Imponderable Bloom

Smiling Chris Harman Hi, My name is Chris Harman. I'm a civil engineer who spends his working hours focused on digital engineering, design transformation, and design technology for infrastructure projects.

I support and set delivery policy and digital direction for a full range of design disciplines in the AEC market, and when I'm lucky I still get to act as a BIM/Information/Delivery Director on projects and deliveries where the client requirements or delivery environments are complex. I graduated from Auburn University in 2003 and early in my career I spent 7-years living and working in London, United Kingdom. While there I was fortunate enough to work on many large, global projects and that experience has served me well later in my career.

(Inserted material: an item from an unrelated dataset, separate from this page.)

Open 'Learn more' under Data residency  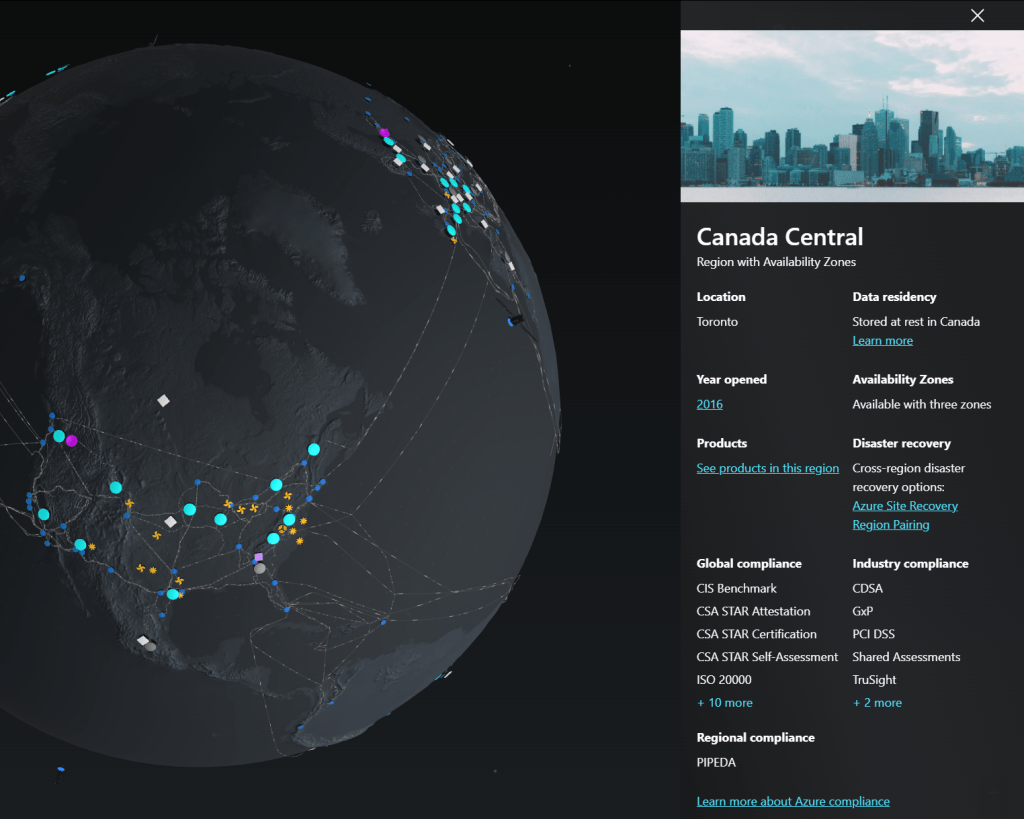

This blog is a mix of my current musings on civil engineering, digital delivery, BIM, and public infrastructure inter-mixed with a science-fiction project I have been working my brain through. The science fiction centers around a speculative thought experiment exploring near-future infrastructure, AI-led civil engineering, and the ethical tension between optimization and society.

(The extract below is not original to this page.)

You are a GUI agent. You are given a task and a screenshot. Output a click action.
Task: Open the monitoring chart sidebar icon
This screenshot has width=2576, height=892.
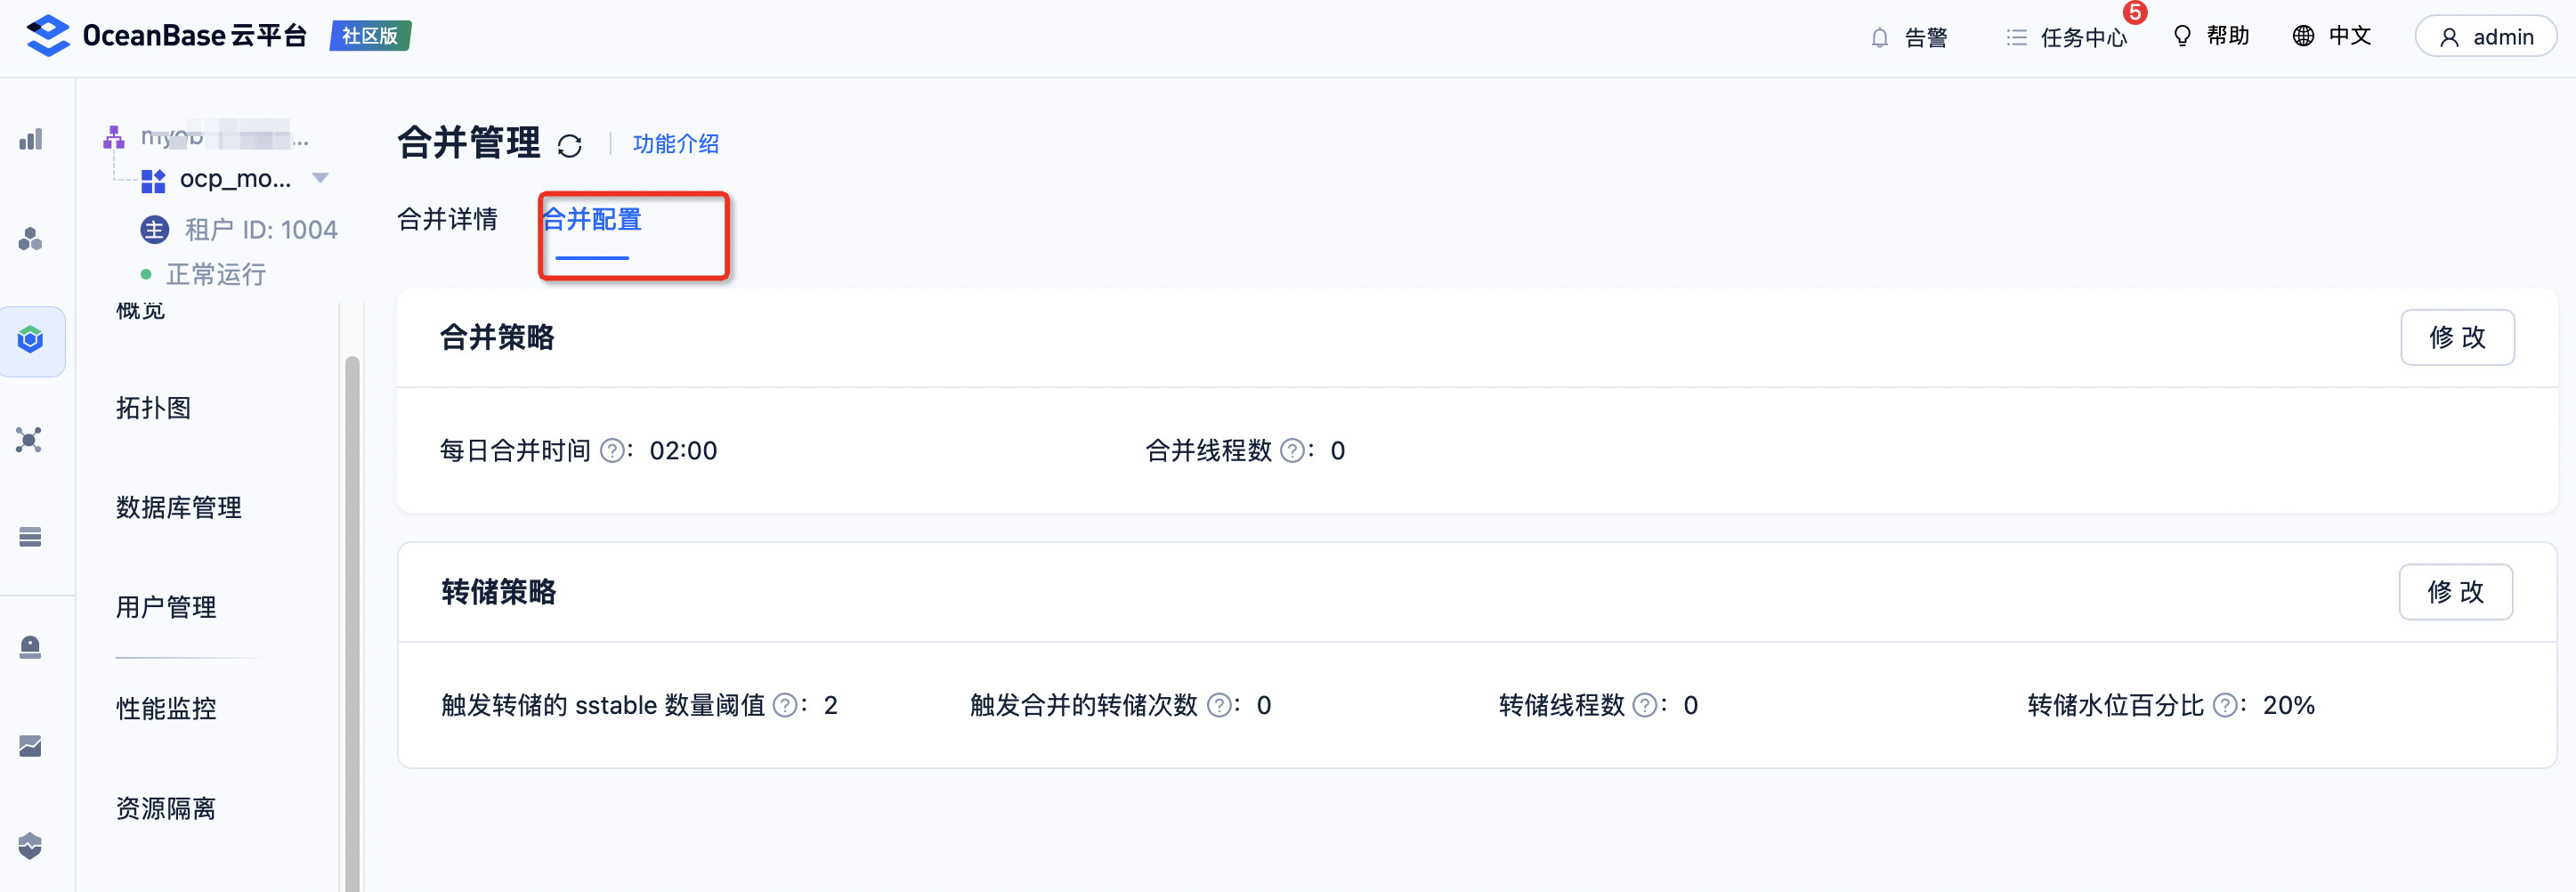[31, 746]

It began with me shooting ideas back and forth with a modern day AI (referred to throughout this blog as AI Now or, AIN) and how super intelligences might have agency in the future. Most of it centers around a future entity I call the "Autonomous Infrastructure Collective, or "AIC".

"The imponderable bloom, declared by a discredited philosophy to be the actual essence of intercourse, was rightly ignored by the Machine."

— E.M. Forster, The Machine Stops

Core Questions

What happens when engineers hand over the planning and design of the built environment to super intelligent agents?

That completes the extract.